- **DESCRIPTION OF THE TASK**
Reproduce the material below word for word, keeping every line and its order unchanged.

═════ THE INPUT

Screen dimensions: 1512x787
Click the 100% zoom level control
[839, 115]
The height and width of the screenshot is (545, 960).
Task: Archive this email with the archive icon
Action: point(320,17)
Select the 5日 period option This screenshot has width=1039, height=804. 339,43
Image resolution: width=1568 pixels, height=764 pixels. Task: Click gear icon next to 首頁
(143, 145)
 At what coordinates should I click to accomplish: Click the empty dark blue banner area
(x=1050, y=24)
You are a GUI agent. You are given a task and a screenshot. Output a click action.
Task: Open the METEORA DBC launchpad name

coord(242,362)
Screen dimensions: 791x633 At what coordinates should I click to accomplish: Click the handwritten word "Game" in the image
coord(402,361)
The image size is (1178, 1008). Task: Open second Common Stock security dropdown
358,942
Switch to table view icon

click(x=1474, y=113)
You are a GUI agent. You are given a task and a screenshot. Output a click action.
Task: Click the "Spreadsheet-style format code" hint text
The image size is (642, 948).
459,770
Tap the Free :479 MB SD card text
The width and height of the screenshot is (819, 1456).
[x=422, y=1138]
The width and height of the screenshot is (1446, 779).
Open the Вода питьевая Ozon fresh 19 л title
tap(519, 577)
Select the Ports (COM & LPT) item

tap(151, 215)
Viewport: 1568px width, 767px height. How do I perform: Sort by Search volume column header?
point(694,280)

══════════

- **TASK SOLUTION**
Screen dimensions: 1512x787
Click the 100% zoom level control
[839, 115]
The height and width of the screenshot is (545, 960).
Task: Archive this email with the archive icon
Action: point(320,17)
Select the 5日 period option This screenshot has width=1039, height=804. 339,43
Image resolution: width=1568 pixels, height=764 pixels. Task: Click gear icon next to 首頁
(143, 145)
 At what coordinates should I click to accomplish: Click the empty dark blue banner area
(x=1050, y=24)
You are a GUI agent. You are given a task and a screenshot. Output a click action.
Task: Open the METEORA DBC launchpad name

coord(242,362)
Screen dimensions: 791x633 At what coordinates should I click to accomplish: Click the handwritten word "Game" in the image
coord(402,361)
The image size is (1178, 1008). Task: Open second Common Stock security dropdown
358,942
Switch to table view icon

click(x=1474, y=113)
You are a GUI agent. You are given a task and a screenshot. Output a click action.
Task: Click the "Spreadsheet-style format code" hint text
The image size is (642, 948).
459,770
Tap the Free :479 MB SD card text
The width and height of the screenshot is (819, 1456).
[x=422, y=1138]
The width and height of the screenshot is (1446, 779).
Open the Вода питьевая Ozon fresh 19 л title
tap(519, 577)
Select the Ports (COM & LPT) item

tap(151, 215)
Viewport: 1568px width, 767px height. How do I perform: Sort by Search volume column header?
point(694,280)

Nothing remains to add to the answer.